Go to PdC twice a year and Have stayed in Los Hibiscos, Panorama and Montana apts all in PdC. Panorama very small nice complex near just up the steep hill from the Morana. Los Hibiscos about 1/2 way along the strip. The Montana back a bit between the main Playa Grande and the Los Pocillos beaches, lovely place 2 pools. Would recommend any of them. www.holidaywatchdog.com is good for getting reviews from people who have stayed in various apartments.  
Would agree with others that for teenagers PdC is really the only place and even then ours would say as a whole that Lanzarote is too quiet for them so we go on our own now.


----------



## Marie M (29 Mar 2007)

Just back from Lomo Blanco's and if I even said they look tired it would be too kind,think Mosney or Trobolgan, also the hills and steps nearly killed us and the kids. We were with others and are all in our mid 20 - to 30 and we would have been bored out of our minds if we stuck to the entertainment. For instance the advertised games room was a complete wreck and the darts board was so old it was sprouting like a daffodil in the wall, the restaurant was like a canteen, with plastic chairs and slop of various colour in ban maries.

In short I wouldn't advise you to go there or anywhere up near the old town if walking up croagh patrick with a coupe of beers is not for you.

We stayed in the Aquazul  a couple of years ago and much preferred it, we should have gone back!!


----------



## frankmac (29 Mar 2007)

foxylady said:


> You didnt say what the jable bermudas were like, would you recommend them


 
They were fine for a couple. Not so sure for a family. Clean cheap and quiet. Definitely no entertainment for your teenager though.


----------



## Firefly (30 Mar 2007)

We stayed in Los Fiscos last month in P del Carmen and it was great. All-inclusive incl beer & spirits (local brands). Beach was a taxi away though but for 3 euro was still well worth it considering we had food & booze. Nice apartments too - good size.
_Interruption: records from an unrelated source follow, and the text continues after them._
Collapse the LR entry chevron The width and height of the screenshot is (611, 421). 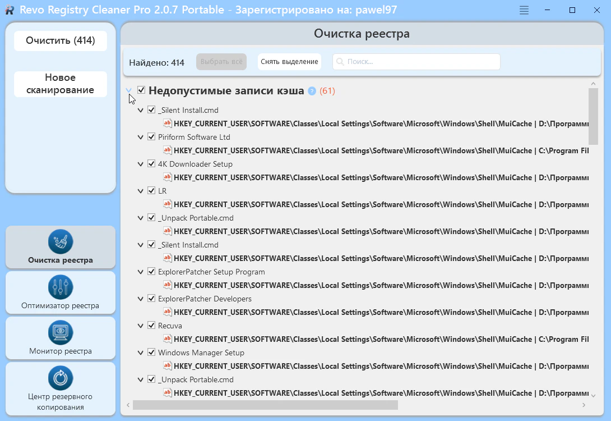coord(141,191)
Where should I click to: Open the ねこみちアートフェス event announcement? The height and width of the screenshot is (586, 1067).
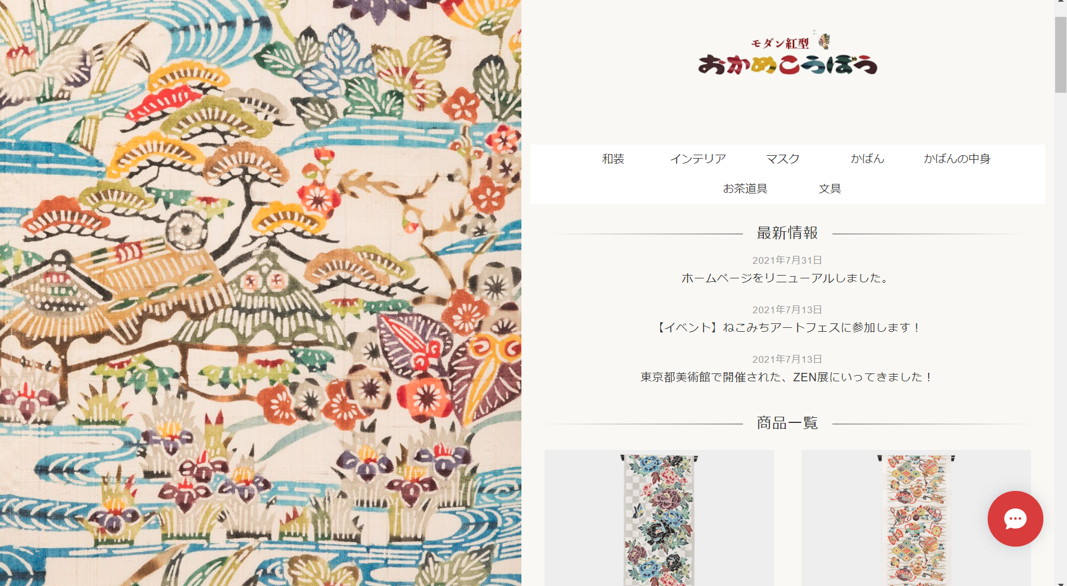pyautogui.click(x=787, y=327)
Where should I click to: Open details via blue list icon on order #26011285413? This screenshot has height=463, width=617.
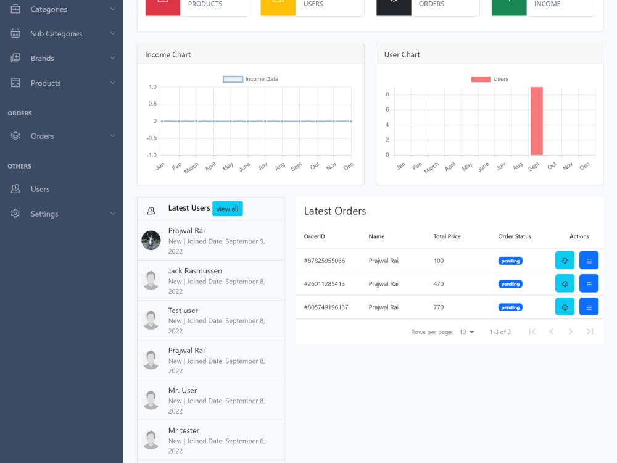pos(589,283)
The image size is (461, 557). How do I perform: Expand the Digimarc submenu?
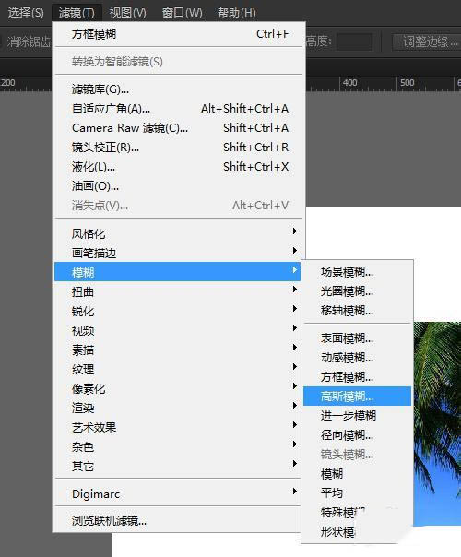(x=179, y=493)
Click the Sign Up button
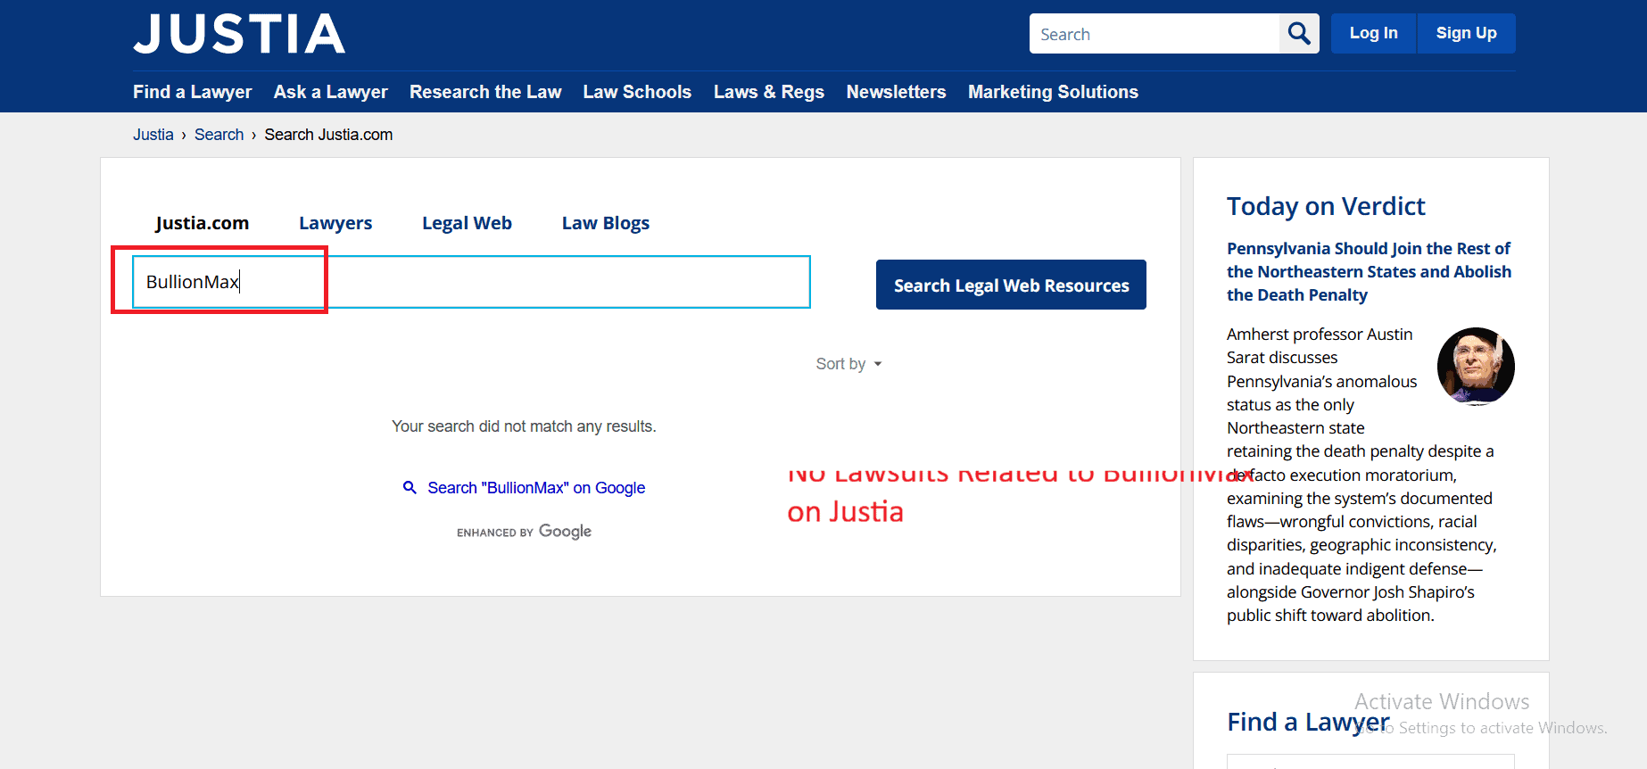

Pool v deep. 

Have been to Lanzarote 4 times and will be heading back to this place. 

Hope this helps,

Firefly.


----------



## Guest127 (30 Mar 2007)

stayed in sol lanzarote (matagorda)about 10 years ago.Sol had just taken over the place from some Scandanavian operator. Mrs Cu didn't particulary like it.  thought apartment block was too big and pool area was crowded in July. we had the end apartment on the third floor ( think it was number 2533 or something like that) with the result we had a whole roof area to ourselves and someone before us had taken up sun loungers. So mrs Cu spent a  good portion of the day on the roof. personally I like a bit of craic at the pool but sometimes it was a bit crowded . the entertainment was  non stop though,  both for adults and children of all ages. but that was around 10 years ago so probably nothing to go on now.


----------